This book leaves me so much to be thankful for. What a sad, heartbreaking story yet, somehow - in spite of the desolation and agony - it's a painfully sweet love story between father and son. Readers have many theories as to why the Earth is in ruins, but in any case - this book kind of left me afraid to close my eyes at night, I could feel the empty pain of the two main characters - the end felt near. Thankfully, I was able to open my eyes and renew joy for what I do have - this book reminds you to do that. I read it in three days because I could not bear to feel so sad before bedtime...so morose and cryptic. In spite of the dark, dank setting - somehow it is a good read - quick, odd prose - a candystore full of lost words - sepulchre, veneration - a plate full. (Even one tiny reference to knitting.)
Other than reading sad books today - I am making a small Thanksgiving feast for my own family - just me, dh and the girls. This is a departure from years past but I have actually looked forward to this pajama party all week. We are being so lazy and selfish, lounging in front of the Packers and Ratatouille. I hope to sew one of these bags - a test run, if you will. And of course, knitting will come in somewhere. Maybe after the apple pie?

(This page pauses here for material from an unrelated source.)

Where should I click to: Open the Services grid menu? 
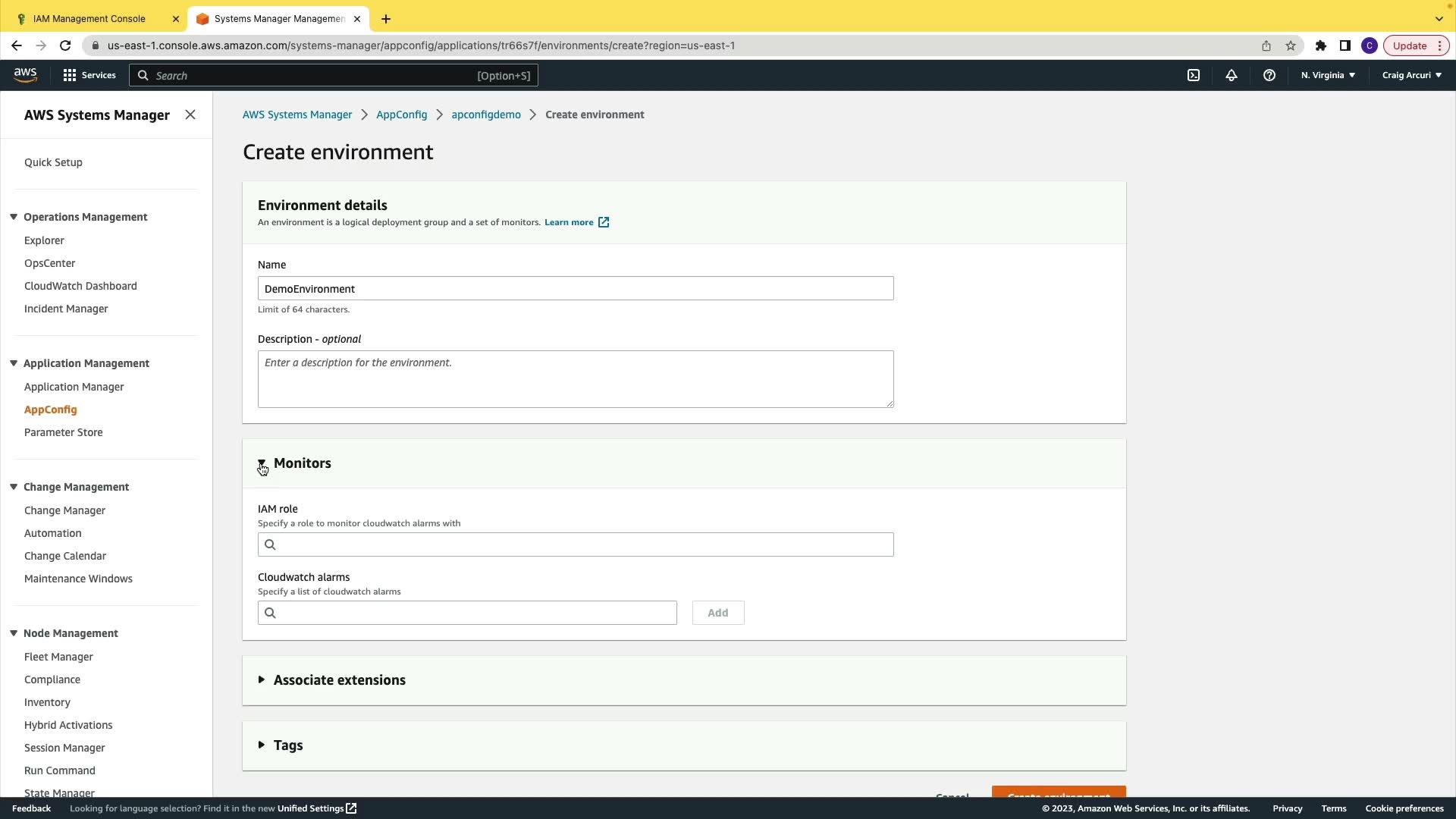89,75
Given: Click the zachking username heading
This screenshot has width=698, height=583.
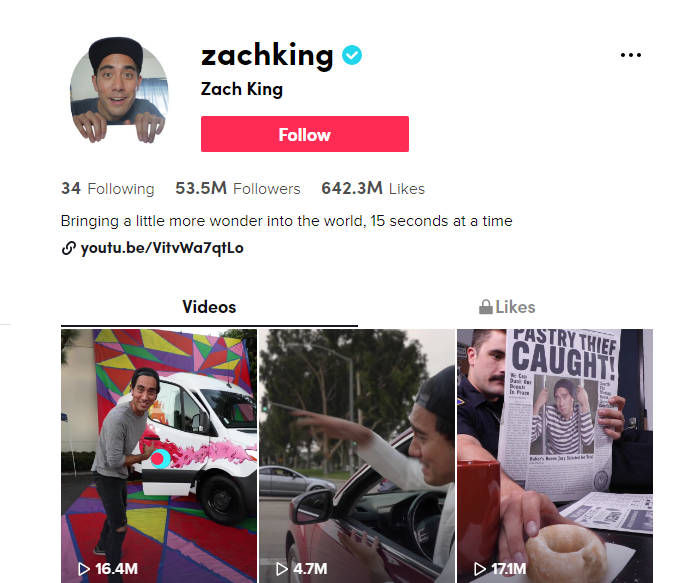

On the knitting front I have finished and mailed my Harvest Jaywalker to my partner - sigh of relief. I have never had a sock wrestle me to the ground quite like this Jay. And I am working away on my Belvedere - I've turned the heel - I see a pair in my future.
I've read some wonderful posts about being thankful. This is the part of the season I do look forward too - the Rip Van Winkle feelings wake up - the warm fuzzies, the love - I mean even the Grinch could figure it out. So I hope you are enjoying family time or even just reflection - it's like a nice rejuvenation before the stress begins - time to remember indeed what is the reason for the season before all of the wrappings, boxes and bags. Have a delightfully thankful day!
**my favorite part of the day was bedtime - my youngest has a hard time settling down- so the four of us all laid like logs in the dark on the living room floor. Tutti was out in a minute - but I laid there truly realizing what it is that I am thankful for today.